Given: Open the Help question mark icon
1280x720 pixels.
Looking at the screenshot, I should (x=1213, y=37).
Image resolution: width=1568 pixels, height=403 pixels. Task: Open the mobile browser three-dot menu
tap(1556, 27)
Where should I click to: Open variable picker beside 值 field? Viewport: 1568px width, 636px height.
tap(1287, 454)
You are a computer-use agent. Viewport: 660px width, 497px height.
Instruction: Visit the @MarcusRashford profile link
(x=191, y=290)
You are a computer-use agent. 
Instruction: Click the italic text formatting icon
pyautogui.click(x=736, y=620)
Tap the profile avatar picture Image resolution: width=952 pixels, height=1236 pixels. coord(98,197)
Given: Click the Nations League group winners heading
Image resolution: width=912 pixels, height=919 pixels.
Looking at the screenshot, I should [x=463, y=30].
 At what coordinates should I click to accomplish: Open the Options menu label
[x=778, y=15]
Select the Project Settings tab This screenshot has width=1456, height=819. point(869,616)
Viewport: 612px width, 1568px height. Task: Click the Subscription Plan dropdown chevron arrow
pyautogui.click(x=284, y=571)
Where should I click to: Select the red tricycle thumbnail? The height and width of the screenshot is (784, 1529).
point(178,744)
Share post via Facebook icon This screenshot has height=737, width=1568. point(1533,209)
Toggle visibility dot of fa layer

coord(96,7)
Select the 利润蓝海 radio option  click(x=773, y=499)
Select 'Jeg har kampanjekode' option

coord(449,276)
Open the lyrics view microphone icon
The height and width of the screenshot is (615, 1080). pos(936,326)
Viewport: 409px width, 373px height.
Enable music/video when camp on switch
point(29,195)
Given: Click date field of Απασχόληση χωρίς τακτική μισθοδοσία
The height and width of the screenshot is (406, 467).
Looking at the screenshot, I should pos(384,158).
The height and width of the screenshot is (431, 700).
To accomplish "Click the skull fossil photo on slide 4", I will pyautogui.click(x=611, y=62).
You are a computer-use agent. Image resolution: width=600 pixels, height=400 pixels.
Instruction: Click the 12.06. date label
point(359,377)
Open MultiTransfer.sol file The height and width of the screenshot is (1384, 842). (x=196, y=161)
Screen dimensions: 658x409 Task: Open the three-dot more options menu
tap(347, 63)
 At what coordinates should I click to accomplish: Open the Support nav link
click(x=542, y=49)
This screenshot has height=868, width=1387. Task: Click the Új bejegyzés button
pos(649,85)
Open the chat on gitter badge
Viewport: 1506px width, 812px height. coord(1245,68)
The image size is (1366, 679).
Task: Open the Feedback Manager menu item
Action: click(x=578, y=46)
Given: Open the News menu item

◆ ◆ ◆ ◆ ◆ ◆ ◆

Given exercise: Reproduce the listing above with every occurrence of "three-dot" swapped for "overflow" and nothing else altered.

Output for this task:
Given: Open the Help question mark icon
1280x720 pixels.
Looking at the screenshot, I should (x=1213, y=37).
Image resolution: width=1568 pixels, height=403 pixels. Task: Open the mobile browser overflow menu
tap(1556, 27)
Where should I click to: Open variable picker beside 值 field? Viewport: 1568px width, 636px height.
tap(1287, 454)
You are a computer-use agent. Viewport: 660px width, 497px height.
Instruction: Visit the @MarcusRashford profile link
(x=191, y=290)
You are a computer-use agent. 
Instruction: Click the italic text formatting icon
pyautogui.click(x=736, y=620)
Tap the profile avatar picture Image resolution: width=952 pixels, height=1236 pixels. coord(98,197)
Given: Click the Nations League group winners heading
Image resolution: width=912 pixels, height=919 pixels.
Looking at the screenshot, I should [x=463, y=30].
 At what coordinates should I click to accomplish: Open the Options menu label
[x=778, y=15]
Select the Project Settings tab This screenshot has width=1456, height=819. point(869,616)
Viewport: 612px width, 1568px height. Task: Click the Subscription Plan dropdown chevron arrow
pyautogui.click(x=284, y=571)
Where should I click to: Select the red tricycle thumbnail? The height and width of the screenshot is (784, 1529).
point(178,744)
Share post via Facebook icon This screenshot has height=737, width=1568. point(1533,209)
Toggle visibility dot of fa layer

coord(96,7)
Select the 利润蓝海 radio option  click(x=773, y=499)
Select 'Jeg har kampanjekode' option

coord(449,276)
Open the lyrics view microphone icon
The height and width of the screenshot is (615, 1080). pos(936,326)
Viewport: 409px width, 373px height.
Enable music/video when camp on switch
point(29,195)
Given: Click date field of Απασχόληση χωρίς τακτική μισθοδοσία
The height and width of the screenshot is (406, 467).
Looking at the screenshot, I should pos(384,158).
The height and width of the screenshot is (431, 700).
To accomplish "Click the skull fossil photo on slide 4", I will pyautogui.click(x=611, y=62).
You are a computer-use agent. Image resolution: width=600 pixels, height=400 pixels.
Instruction: Click the 12.06. date label
point(359,377)
Open MultiTransfer.sol file The height and width of the screenshot is (1384, 842). (x=196, y=161)
Screen dimensions: 658x409 Task: Open the overflow more options menu
tap(347, 63)
 At what coordinates should I click to accomplish: Open the Support nav link
click(x=542, y=49)
This screenshot has height=868, width=1387. Task: Click the Új bejegyzés button
pos(649,85)
Open the chat on gitter badge
Viewport: 1506px width, 812px height. coord(1245,68)
The image size is (1366, 679).
Task: Open the Feedback Manager menu item
Action: click(x=578, y=46)
Given: Open the News menu item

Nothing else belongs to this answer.